• [WHAT YOU SHOULD DO]: Images excluded, repeat each entry below exactly.

• [DATA PROVIDED]:
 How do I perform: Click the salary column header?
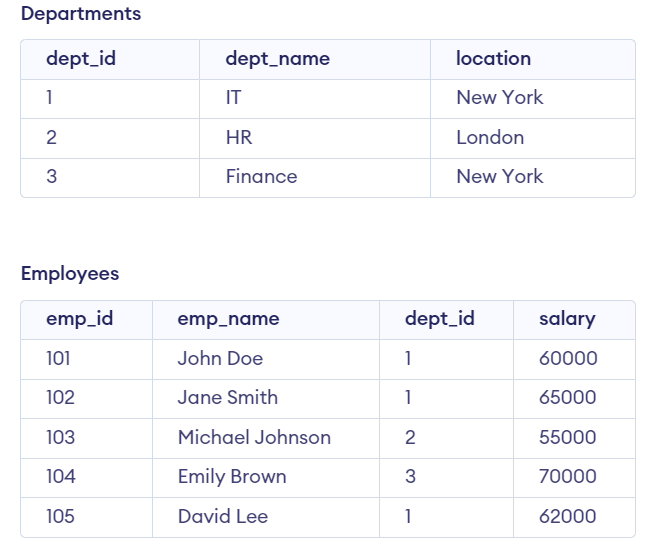click(567, 319)
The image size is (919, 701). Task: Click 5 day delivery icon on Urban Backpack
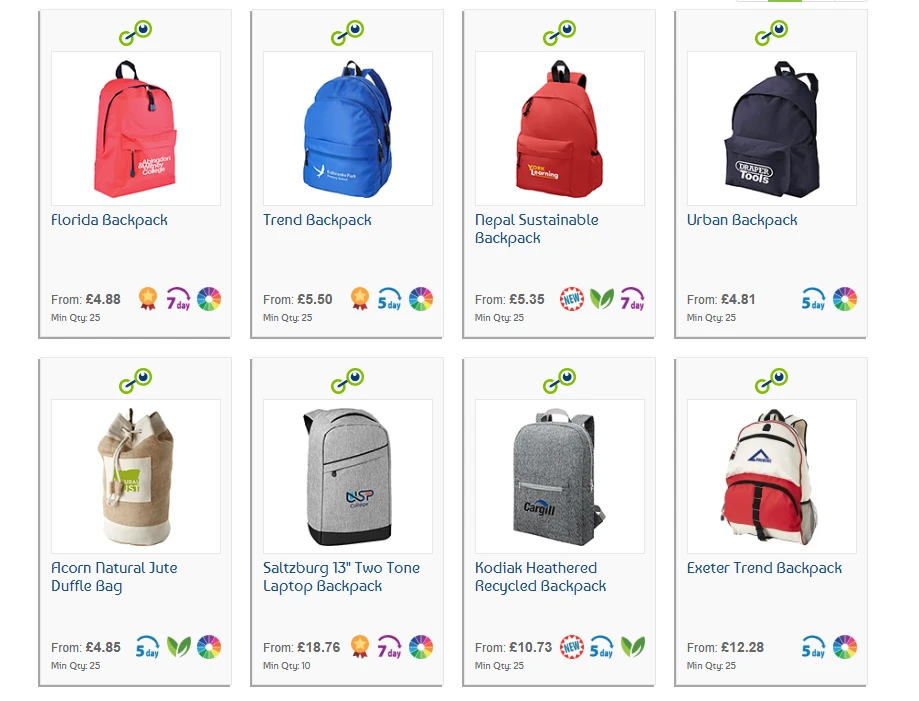(814, 299)
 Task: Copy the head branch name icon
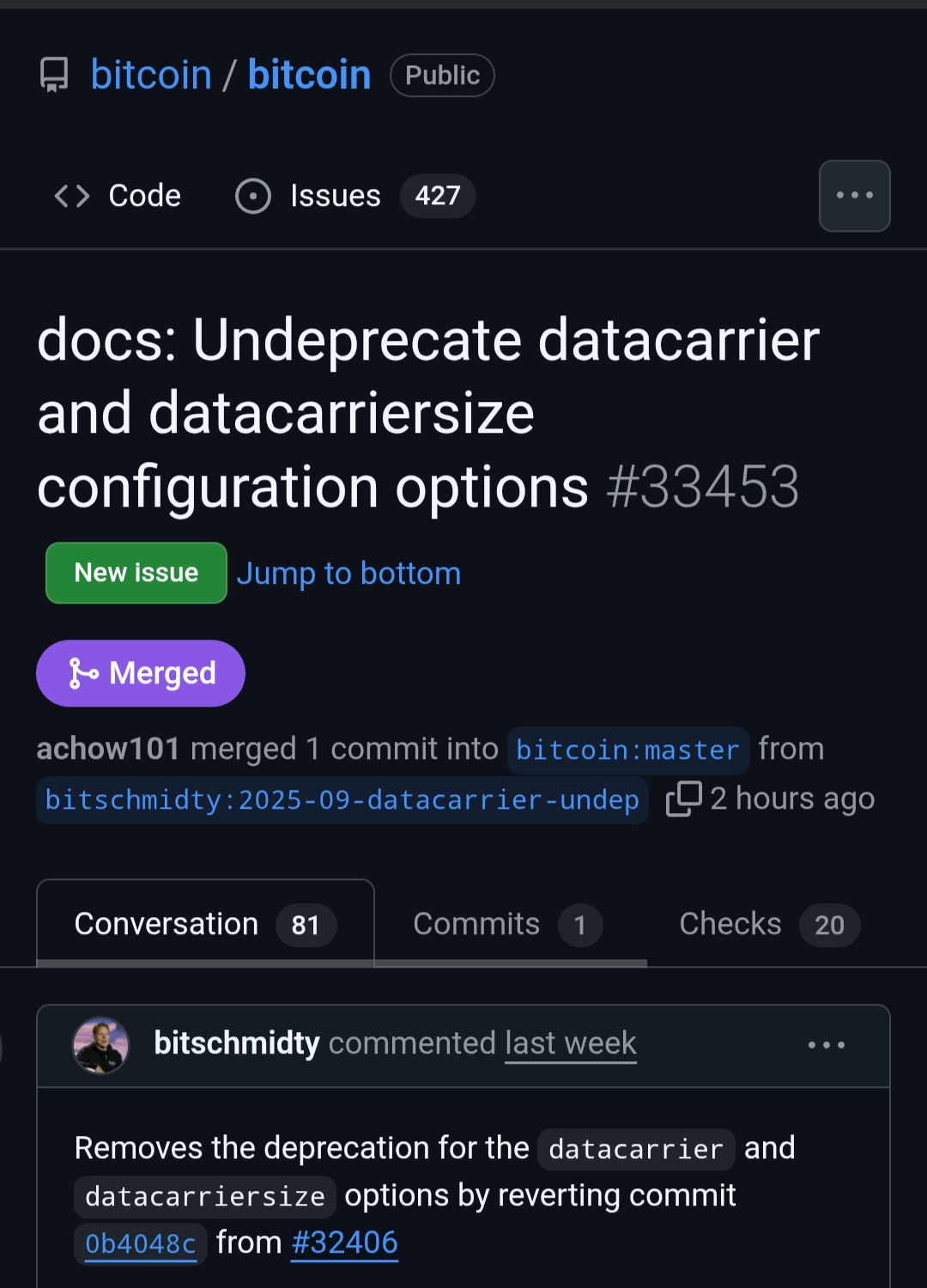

• [OUTPUT OF THE EXERCISE]:
 How do I perform: Click the salary column header?
click(567, 319)
The image size is (919, 701). Task: Click 5 day delivery icon on Urban Backpack
(814, 299)
 Task: Copy the head branch name icon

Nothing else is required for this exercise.